To help understand the context of those questions, PwC developed the S/4 Journey Guide, a survey-based assessment that helps clients quickly determine how they can use S/4HANA to reimagine their business's operating model and drive value creation. We polled hundreds of clients to determine and analyze the likely outcomes, barriers and operating model component readiness work involved with the transformation to S/4HANA. Here’s a selection of those findings.
A quarter of SAP clients surveyed are already at the proof of concept stage in their migration to S/4HANA, and another quarter already have the system live and fully deployed. Another 35% of SAP clients say they expect to have S/4HANA live in the next year. Less than 20% of all SAP clients report that they are due to complete their migration in 2022 or beyond.

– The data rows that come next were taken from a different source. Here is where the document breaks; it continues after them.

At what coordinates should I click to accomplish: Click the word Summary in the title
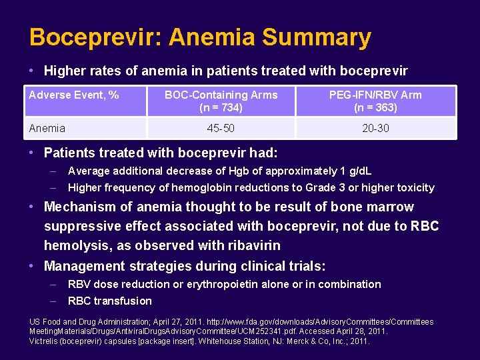pyautogui.click(x=317, y=37)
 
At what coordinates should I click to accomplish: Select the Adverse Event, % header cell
pyautogui.click(x=74, y=95)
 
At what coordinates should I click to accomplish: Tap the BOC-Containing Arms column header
pyautogui.click(x=221, y=95)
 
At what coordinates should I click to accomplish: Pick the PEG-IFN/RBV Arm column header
pyautogui.click(x=375, y=95)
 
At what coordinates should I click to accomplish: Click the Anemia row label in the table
pyautogui.click(x=47, y=128)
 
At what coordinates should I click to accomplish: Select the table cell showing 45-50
pyautogui.click(x=221, y=128)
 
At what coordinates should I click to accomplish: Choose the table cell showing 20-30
pyautogui.click(x=375, y=128)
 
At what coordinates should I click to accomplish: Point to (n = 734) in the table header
pyautogui.click(x=221, y=107)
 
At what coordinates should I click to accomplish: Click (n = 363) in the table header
pyautogui.click(x=375, y=107)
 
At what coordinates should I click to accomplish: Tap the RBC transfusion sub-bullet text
pyautogui.click(x=110, y=301)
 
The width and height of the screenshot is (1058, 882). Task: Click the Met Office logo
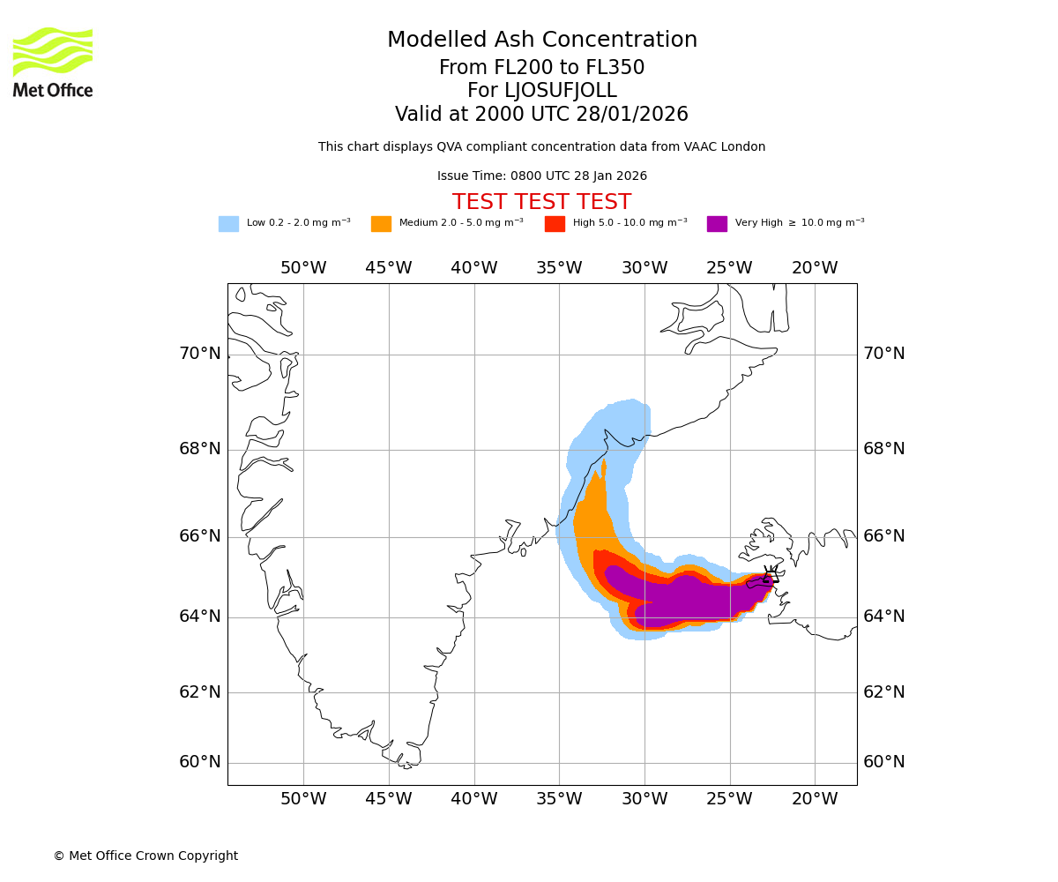tap(53, 62)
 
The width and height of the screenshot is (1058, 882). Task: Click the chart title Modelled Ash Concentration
tap(541, 41)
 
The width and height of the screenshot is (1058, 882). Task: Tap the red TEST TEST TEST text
tap(541, 202)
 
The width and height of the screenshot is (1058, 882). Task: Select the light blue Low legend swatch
tap(228, 224)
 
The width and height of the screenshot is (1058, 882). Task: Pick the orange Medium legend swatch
tap(381, 224)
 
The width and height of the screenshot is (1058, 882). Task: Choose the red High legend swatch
tap(555, 224)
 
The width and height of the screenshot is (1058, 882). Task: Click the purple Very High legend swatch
tap(717, 224)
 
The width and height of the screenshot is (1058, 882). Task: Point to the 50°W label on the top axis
tap(303, 268)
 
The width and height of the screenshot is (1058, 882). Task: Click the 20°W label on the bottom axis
tap(815, 799)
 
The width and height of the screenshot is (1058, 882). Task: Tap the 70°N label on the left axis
tap(200, 354)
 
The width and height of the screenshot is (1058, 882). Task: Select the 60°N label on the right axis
tap(883, 762)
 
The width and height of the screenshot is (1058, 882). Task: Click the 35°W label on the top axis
tap(559, 268)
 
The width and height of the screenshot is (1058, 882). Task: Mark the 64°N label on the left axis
tap(200, 617)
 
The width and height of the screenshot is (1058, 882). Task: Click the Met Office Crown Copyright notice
tap(145, 856)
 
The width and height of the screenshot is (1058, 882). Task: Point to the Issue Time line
tap(541, 176)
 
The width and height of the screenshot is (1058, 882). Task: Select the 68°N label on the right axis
tap(883, 449)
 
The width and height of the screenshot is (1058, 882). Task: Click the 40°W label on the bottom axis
tap(474, 799)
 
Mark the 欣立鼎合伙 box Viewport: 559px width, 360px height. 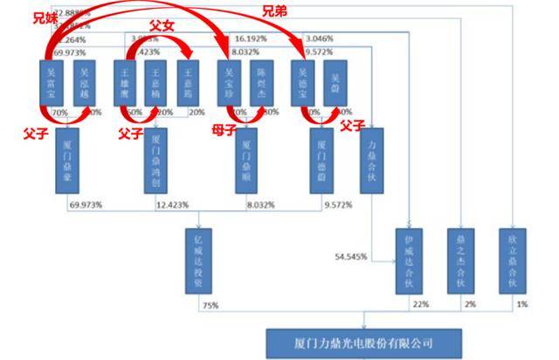click(513, 260)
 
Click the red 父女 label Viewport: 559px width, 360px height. click(161, 28)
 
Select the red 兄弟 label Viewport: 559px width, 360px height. click(273, 11)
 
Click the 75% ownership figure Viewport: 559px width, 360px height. click(210, 305)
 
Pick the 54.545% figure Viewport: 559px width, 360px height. click(352, 257)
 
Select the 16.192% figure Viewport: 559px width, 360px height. click(251, 39)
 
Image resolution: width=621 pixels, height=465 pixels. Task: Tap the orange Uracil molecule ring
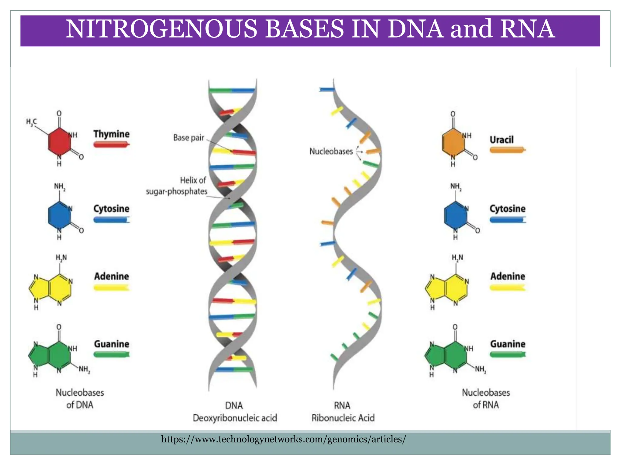pyautogui.click(x=453, y=142)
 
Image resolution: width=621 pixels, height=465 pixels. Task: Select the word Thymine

Our survey also asked respondents what they expected to gain from their migration to S/4HANA, and, for those businesses that had completed their migrations, whether those benefits had been realized. The overall results showed exceptionally high expectations across the board. Yet almost all respondents agreed that S/4HANA was actually exceeding those expectations.
Organizations that have not yet completed their migration to S/4HANA can learn from the lessons of those who have. Nearly all respondents reported some measure of challenges in moving to the new platform. The most common issues: The transition took longer than expected, required a higher level of training, and cost more than originally budgeted.
The road to S/4HANA may appear difficult, but in general those who’ve completed the journey agree that it isn’t as difficult as expected. More importantly, real benefits await those who make the move to the latest generation of SAP—including improved and more modernized processes, better operational control and more streamlined reporting operation. All of this can be put to work in your organization, too. With a few years left to make the transition before SAP’s 2025 deadline arrives, there’s plenty of time to complete the job, even if you haven’t taken the first step.